### [Assignment]
Each line of the listing must be set down exactly as it stands.

== Provided records

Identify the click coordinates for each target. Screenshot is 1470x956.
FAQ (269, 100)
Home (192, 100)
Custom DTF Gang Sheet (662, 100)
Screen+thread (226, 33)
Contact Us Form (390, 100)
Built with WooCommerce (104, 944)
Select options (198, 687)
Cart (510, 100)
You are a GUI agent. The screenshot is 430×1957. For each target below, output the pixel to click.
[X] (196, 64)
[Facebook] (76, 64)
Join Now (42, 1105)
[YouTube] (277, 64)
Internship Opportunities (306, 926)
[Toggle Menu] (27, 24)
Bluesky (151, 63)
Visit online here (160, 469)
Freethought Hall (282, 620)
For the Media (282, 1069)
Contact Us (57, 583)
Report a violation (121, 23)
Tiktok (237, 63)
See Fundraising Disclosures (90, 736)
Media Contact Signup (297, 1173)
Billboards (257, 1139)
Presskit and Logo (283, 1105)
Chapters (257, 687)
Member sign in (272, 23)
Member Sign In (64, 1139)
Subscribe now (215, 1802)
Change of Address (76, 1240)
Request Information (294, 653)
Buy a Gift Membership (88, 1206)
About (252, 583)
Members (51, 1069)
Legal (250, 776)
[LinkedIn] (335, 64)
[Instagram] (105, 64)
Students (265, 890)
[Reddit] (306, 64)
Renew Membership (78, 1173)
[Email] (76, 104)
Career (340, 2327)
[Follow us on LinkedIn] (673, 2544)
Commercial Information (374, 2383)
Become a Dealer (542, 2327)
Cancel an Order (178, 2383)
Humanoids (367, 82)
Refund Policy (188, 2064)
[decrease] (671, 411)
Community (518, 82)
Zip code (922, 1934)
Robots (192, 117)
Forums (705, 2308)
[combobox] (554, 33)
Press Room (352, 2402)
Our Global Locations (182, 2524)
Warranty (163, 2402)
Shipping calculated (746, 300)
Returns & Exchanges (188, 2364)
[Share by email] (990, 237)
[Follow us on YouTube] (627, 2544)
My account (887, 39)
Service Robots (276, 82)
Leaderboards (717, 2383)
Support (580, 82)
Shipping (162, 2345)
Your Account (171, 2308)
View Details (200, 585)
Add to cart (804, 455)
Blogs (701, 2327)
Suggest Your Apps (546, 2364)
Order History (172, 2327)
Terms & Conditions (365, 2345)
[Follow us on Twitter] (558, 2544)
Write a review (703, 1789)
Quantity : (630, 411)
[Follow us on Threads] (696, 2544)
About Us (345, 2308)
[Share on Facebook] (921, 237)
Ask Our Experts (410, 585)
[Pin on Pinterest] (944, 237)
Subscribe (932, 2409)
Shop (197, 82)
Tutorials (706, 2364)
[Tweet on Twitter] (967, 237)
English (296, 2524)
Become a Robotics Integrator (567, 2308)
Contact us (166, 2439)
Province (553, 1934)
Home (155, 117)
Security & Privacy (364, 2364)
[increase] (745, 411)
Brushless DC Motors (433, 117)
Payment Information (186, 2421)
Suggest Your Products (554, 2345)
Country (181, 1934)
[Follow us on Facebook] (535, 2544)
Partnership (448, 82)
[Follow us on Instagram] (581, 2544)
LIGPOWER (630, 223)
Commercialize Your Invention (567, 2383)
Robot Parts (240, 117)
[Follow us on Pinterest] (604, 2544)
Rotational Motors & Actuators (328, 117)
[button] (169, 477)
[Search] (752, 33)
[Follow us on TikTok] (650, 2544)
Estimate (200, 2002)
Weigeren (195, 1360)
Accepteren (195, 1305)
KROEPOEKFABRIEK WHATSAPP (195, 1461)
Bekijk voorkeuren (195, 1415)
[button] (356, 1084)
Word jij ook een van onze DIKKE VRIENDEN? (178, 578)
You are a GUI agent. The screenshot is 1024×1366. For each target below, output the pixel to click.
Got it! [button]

====

### [Solution for this exercise]
Identify the click coordinates for each target. Screenshot is 1470x956.
FAQ (269, 100)
Home (192, 100)
Custom DTF Gang Sheet (662, 100)
Screen+thread (226, 33)
Contact Us Form (390, 100)
Built with WooCommerce (104, 944)
Select options (198, 687)
Cart (510, 100)
You are a GUI agent. The screenshot is 430×1957. For each target below, output the pixel to click.
[X] (196, 64)
[Facebook] (76, 64)
Join Now (42, 1105)
[YouTube] (277, 64)
Internship Opportunities (306, 926)
[Toggle Menu] (27, 24)
Bluesky (151, 63)
Visit online here (160, 469)
Freethought Hall (282, 620)
For the Media (282, 1069)
Contact Us (57, 583)
Report a violation (121, 23)
Tiktok (237, 63)
See Fundraising Disclosures (90, 736)
Media Contact Signup (297, 1173)
Billboards (257, 1139)
Presskit and Logo (283, 1105)
Chapters (257, 687)
Member sign in (272, 23)
Member Sign In (64, 1139)
Subscribe now (215, 1802)
Change of Address (76, 1240)
Request Information (294, 653)
Buy a Gift Membership (88, 1206)
About (252, 583)
Members (51, 1069)
Legal (250, 776)
[LinkedIn] (335, 64)
[Instagram] (105, 64)
Students (265, 890)
[Reddit] (306, 64)
Renew Membership (78, 1173)
[Email] (76, 104)
Career (340, 2327)
[Follow us on LinkedIn] (673, 2544)
Commercial Information (374, 2383)
Become a Dealer (542, 2327)
Cancel an Order (178, 2383)
Humanoids (367, 82)
Refund Policy (188, 2064)
[decrease] (671, 411)
Community (518, 82)
Zip code (922, 1934)
Robots (192, 117)
Forums (705, 2308)
[combobox] (554, 33)
Press Room (352, 2402)
Our Global Locations (182, 2524)
Warranty (163, 2402)
Shipping calculated (746, 300)
Returns & Exchanges (188, 2364)
[Share by email] (990, 237)
[Follow us on YouTube] (627, 2544)
My account (887, 39)
Service Robots (276, 82)
Leaderboards (717, 2383)
Support (580, 82)
Shipping (162, 2345)
Your Account (171, 2308)
View Details (200, 585)
Add to cart (804, 455)
Blogs (701, 2327)
Suggest Your Apps (546, 2364)
Order History (172, 2327)
Terms & Conditions (365, 2345)
[Follow us on Twitter] (558, 2544)
Write a review (703, 1789)
Quantity : (630, 411)
[Follow us on Threads] (696, 2544)
About Us (345, 2308)
[Share on Facebook] (921, 237)
Ask Our Experts (410, 585)
[Pin on Pinterest] (944, 237)
Subscribe (932, 2409)
Shop (197, 82)
Tutorials (706, 2364)
[Tweet on Twitter] (967, 237)
English (296, 2524)
Become a Robotics Integrator (567, 2308)
Contact us (166, 2439)
Province (553, 1934)
Home (155, 117)
Security & Privacy (364, 2364)
[increase] (745, 411)
Brushless DC Motors (433, 117)
Payment Information (186, 2421)
Suggest Your Products (554, 2345)
Country (181, 1934)
[Follow us on Facebook] (535, 2544)
Partnership (448, 82)
[Follow us on Instagram] (581, 2544)
LIGPOWER (630, 223)
Commercialize Your Invention (567, 2383)
Robot Parts (240, 117)
[Follow us on Pinterest] (604, 2544)
Rotational Motors & Actuators (328, 117)
[button] (169, 477)
[Search] (752, 33)
[Follow us on TikTok] (650, 2544)
Estimate (200, 2002)
Weigeren (195, 1360)
Accepteren (195, 1305)
KROEPOEKFABRIEK WHATSAPP (195, 1461)
Bekijk voorkeuren (195, 1415)
[button] (356, 1084)
Word jij ook een van onze DIKKE VRIENDEN? (178, 578)
You are a GUI agent. The screenshot is 1024×1366. For each target below, output the pixel to click.
Got it! [button]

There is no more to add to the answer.